The time-series completeness brought by imputations is used by the recalculation step to try to calculate the remaining indicators that were still missing after the *first calcualtion*. This is the last step before getting the outcome.

<br>


## **Running the module**

1. Log in the SWS;

2. Click on **New Query**;

3. Select **AQUASTAT domain** and **aquastat_update dataset**;

4. Select whatever country, measured element, and timePointYears;

5. Run the query by clicking on the **Run** button;

```{r  up124, echo=FALSE, out.width="100%", fig.align="center", fig.cap='Steps 1 to 5 to run the module in the SWS.'}
knitr::include_graphics("images/sws_1_to_5_steps.png")

```

<!--The `aquastat_update` dataset stores the current AQUASTAT data coming from the previous system and the outcome of the **faoswsAquastatUpdate** module.-->


6. Click on **Run plugin** on the top-right (see figure below);

7. Select the **faoswsAquastatUpdate** module, choose the set of countries (*All countries* or *Session countries*) and click on **Run plugin** on the bottom-right. Please note that the running of the plugin for all countries takes over 24 hours because of the reading/saving metadata process;

<br>
```{r  up7, echo=FALSE, out.width="100%", fig.align="center", fig.cap='Select the faoswsAquastatUpdate and run it in the SWS.'}
knitr::include_graphics("images/sws_6_7_steps.png")

```
<br>
8. Wait for the results to appear in the session;
<br>
```{r  up8, echo=FALSE, out.width="100%", fig.align="center", fig.cap='Wait for the end of the processing (~ 15 minutes).'}
knitr::include_graphics("images/update_8.png")

```
<br>
9. Check the populated session and click on **Save to dataset** after validation.

<br>
```{r  up9, echo=FALSE, out.width="100%", fig.align="center", fig.cap='Wait for the end of the processing (~ 15 minutes).'}
knitr::include_graphics("images/update_9.png")

```
<br>


## **Flag Assignment**

The flag assignment constitutes a paramount step in the migration of any process to the SWS, helping to understand how the data was collected/estimated and also in the validation process. The plugin `faoswsAquastatUpdate` provides an important information on the metadata regarding the origin of each data point. In this way it is possible to analyse the relevance of flags by origin. See the figure below with the set of flags for each origin. 

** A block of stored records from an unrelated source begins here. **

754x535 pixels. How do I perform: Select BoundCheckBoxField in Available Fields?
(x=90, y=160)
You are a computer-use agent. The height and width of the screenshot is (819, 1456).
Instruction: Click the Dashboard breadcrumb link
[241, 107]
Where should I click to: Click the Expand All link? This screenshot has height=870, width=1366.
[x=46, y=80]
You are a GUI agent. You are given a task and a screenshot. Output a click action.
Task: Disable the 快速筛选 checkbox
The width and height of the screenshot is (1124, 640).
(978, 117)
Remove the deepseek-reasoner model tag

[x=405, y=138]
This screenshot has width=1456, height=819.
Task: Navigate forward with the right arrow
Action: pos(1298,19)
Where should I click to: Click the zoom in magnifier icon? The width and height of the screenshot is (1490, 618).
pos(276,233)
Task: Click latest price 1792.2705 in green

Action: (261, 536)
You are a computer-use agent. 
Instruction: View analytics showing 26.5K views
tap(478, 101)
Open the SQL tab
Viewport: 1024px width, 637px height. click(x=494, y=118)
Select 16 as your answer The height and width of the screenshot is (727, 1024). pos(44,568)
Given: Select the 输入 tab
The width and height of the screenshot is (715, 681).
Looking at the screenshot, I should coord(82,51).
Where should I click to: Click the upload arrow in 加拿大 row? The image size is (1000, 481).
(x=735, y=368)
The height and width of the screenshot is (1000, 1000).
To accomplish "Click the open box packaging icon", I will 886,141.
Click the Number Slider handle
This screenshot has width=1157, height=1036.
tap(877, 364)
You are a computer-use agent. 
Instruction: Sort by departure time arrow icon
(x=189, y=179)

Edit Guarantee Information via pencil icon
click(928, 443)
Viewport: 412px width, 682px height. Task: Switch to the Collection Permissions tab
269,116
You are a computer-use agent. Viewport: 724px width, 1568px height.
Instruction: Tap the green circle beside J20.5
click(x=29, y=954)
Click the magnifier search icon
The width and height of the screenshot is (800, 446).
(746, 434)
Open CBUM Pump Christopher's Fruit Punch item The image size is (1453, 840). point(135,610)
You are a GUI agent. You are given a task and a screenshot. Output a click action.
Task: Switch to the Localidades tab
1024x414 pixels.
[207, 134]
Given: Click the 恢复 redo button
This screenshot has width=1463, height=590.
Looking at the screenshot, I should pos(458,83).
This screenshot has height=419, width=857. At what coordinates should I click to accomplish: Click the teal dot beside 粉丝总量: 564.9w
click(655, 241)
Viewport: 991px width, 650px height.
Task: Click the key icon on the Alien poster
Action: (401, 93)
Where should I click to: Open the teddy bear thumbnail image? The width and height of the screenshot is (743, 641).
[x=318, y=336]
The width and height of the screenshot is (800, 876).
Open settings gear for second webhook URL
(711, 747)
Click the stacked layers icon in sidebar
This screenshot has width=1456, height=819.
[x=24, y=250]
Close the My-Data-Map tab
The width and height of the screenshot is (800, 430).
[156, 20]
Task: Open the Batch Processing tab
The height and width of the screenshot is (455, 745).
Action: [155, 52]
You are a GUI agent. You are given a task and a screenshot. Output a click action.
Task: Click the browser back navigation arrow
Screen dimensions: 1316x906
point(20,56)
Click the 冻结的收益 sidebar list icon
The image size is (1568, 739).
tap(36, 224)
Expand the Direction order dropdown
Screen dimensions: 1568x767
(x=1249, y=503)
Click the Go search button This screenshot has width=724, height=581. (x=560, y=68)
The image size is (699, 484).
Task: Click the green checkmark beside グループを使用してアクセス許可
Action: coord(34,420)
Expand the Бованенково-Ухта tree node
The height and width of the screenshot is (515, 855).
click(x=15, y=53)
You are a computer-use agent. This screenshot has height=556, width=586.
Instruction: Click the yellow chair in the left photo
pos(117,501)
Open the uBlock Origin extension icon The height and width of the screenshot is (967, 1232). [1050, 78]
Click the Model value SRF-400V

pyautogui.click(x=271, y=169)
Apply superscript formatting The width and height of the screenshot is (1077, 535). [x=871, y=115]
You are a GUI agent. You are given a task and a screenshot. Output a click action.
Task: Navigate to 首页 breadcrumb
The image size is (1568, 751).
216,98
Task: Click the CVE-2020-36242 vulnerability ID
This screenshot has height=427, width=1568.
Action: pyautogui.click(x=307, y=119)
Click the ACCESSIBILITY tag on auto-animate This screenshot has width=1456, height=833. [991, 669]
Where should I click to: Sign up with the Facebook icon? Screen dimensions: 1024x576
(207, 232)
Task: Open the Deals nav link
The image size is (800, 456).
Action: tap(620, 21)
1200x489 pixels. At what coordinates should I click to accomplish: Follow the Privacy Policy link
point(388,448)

```{r  relevanceFlagsOrigin, echo=FALSE, fig.align="center", out.width="75%", fig.cap='Relevance of flags by origin'}
knitr::include_graphics("images/AQUASTAT_Flags_Origin.png")

```
Mind that the size of each rectangle is determined by the number of data points. Therefore, the flags `I,t` and `I,e` are the ones which have more relevance in the module while `I,i` is the one with less relevance.

## **AQUASTAT Network**

The calculation rules are the key part of the plugin `faoswsAquastatUpdate` as it provides the formulas to calculate the indicators, including the SDG's indicators.

As an indicator can be also a component of another indicator, a deeper analysis of how indicators and components are linked to each other is needed.  

Below you can see how the AQUASTAT elements are connected to each other. It is important to note that there is a high concentration of elements connected, what could evidence a mutual dependency. The elements are split into three categories: **Indicator**, **Component** and **Indicator&Component**. For instance, **4313** has the largest circle, which means that it’s the *variable* that has more connections. In this case, the connections means that many indicators depend on **4313**. Other networks are completely isolated, as per **4455**, **4454** and **4101** (on the left of the figure).

```{r  network, echo=FALSE, fig.align="center", out.width="55%", fig.cap='AQUASTAT Network'}
knitr::include_graphics("images/network.png")

```

Despite the fact that the network above can be convoluted to understand given a high concentration of elements interconnected, the graph above is a **DAG** (Directed Acyclic Graph) as per the result of the test in R. This means that it contains no cycles.